Il y en a quelques-uns sur ce blog.
De ces artistes, accélérateurs de sens,
qui, à donner des indices contradictoires,
empêchent de sauter à la conclusion,
pour faire un détour par la question.
J'ai déjà montré dans la rubrique Fiac 2007,
un épis de maïs de François Curlet,
composé de pop corn (publié le 21 octobre).
Ici, le sens se perd quelque part entre parachute et sado-masochisme.
Le sème sécuritaire s'impose,
on pourrait même voir l'emblème d'une menotte.

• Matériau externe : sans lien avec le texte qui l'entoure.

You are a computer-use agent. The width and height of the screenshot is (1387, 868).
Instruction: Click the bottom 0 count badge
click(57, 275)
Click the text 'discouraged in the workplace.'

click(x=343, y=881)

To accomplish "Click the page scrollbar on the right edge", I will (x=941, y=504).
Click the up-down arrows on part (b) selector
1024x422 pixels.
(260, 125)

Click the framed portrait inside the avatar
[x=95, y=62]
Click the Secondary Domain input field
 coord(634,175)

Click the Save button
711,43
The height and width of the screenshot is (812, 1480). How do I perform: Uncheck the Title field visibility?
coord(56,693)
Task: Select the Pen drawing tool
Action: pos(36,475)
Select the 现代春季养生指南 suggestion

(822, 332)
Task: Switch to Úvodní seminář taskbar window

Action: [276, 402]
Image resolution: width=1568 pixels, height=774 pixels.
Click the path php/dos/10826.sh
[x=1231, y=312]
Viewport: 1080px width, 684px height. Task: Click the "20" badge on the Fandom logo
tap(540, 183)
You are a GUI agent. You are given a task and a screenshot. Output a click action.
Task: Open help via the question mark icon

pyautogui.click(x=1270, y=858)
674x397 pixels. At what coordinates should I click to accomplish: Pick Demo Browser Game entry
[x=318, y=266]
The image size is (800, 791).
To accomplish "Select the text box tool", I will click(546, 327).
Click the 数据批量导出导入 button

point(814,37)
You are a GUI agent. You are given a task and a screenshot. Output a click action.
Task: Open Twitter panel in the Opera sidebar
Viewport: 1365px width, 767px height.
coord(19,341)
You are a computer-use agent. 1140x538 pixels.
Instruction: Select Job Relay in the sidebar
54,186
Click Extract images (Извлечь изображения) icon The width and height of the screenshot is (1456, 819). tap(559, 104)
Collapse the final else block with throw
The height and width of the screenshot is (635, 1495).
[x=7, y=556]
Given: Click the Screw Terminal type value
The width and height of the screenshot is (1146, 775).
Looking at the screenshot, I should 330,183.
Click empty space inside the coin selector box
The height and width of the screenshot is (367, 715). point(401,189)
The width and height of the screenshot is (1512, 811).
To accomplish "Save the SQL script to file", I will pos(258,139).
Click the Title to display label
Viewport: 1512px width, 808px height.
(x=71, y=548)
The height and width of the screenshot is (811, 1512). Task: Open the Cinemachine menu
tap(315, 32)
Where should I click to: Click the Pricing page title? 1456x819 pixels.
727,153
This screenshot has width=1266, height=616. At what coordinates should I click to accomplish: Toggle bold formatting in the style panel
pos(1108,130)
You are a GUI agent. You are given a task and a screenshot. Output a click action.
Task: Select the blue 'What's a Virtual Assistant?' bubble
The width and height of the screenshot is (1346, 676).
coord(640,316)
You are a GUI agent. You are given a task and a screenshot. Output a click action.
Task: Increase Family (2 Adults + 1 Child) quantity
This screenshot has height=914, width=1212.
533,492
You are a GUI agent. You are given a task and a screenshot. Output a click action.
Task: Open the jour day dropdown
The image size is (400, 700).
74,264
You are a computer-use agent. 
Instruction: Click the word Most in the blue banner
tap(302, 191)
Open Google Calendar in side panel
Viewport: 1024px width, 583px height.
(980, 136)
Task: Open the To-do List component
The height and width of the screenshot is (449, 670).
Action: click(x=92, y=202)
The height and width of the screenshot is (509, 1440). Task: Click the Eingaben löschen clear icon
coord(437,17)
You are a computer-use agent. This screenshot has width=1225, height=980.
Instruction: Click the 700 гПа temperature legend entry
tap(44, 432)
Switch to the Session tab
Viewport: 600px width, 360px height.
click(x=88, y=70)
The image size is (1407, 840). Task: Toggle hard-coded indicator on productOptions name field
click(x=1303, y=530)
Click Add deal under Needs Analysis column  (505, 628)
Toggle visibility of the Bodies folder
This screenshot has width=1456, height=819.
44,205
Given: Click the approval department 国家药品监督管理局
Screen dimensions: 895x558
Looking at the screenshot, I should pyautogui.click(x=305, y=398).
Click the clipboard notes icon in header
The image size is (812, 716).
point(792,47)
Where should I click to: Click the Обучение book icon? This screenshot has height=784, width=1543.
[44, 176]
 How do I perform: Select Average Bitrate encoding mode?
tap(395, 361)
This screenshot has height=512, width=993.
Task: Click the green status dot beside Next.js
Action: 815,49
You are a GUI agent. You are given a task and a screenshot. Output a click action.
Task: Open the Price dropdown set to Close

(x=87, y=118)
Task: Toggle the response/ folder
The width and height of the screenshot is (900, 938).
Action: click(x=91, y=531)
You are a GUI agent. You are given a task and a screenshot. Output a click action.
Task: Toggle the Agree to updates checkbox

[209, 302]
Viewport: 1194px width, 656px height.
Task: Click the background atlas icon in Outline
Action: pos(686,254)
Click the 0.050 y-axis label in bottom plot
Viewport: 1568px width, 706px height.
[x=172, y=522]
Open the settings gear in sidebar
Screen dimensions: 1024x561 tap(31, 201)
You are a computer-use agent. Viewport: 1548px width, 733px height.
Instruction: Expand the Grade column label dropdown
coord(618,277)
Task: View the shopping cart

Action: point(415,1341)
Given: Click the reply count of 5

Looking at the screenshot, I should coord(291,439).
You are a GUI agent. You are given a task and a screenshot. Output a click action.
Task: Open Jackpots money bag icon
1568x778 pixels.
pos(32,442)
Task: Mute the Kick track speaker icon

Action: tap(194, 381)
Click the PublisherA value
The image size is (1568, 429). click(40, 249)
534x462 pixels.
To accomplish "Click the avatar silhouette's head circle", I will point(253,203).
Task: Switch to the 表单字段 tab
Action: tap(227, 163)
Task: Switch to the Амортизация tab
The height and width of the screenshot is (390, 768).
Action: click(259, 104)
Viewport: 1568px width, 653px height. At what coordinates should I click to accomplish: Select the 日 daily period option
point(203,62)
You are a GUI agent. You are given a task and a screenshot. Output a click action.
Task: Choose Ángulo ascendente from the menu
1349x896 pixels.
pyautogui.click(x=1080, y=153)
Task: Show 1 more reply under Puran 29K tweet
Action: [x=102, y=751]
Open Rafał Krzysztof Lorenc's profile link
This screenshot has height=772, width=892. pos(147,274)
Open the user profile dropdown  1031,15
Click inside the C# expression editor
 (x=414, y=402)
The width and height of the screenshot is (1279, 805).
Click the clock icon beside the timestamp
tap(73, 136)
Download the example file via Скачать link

Vient-on d'assister à une libération, il s'est échappé,
ou à l'évasion radicale, celle de la mort, un corps souffrant était là.
Et face à ce stalagtite,
j'hésite entre le faux ready-made
tout droit sorti des salles de torture "délicieuse" des pratiques sm,
et le totem,
une sorte d'hommage dérisoire au nouveau régime occidental,
un porte-clef sécuritaire,
ou peut-être, façon harnachement de pacotille,
un principe de précaution,
qui ne protégerait de rien.
Car n'oublions pas, chez François Curlet,
si le gadget n'est jamais bien loin,
ce n'est que pour mieux le mettre en abîme.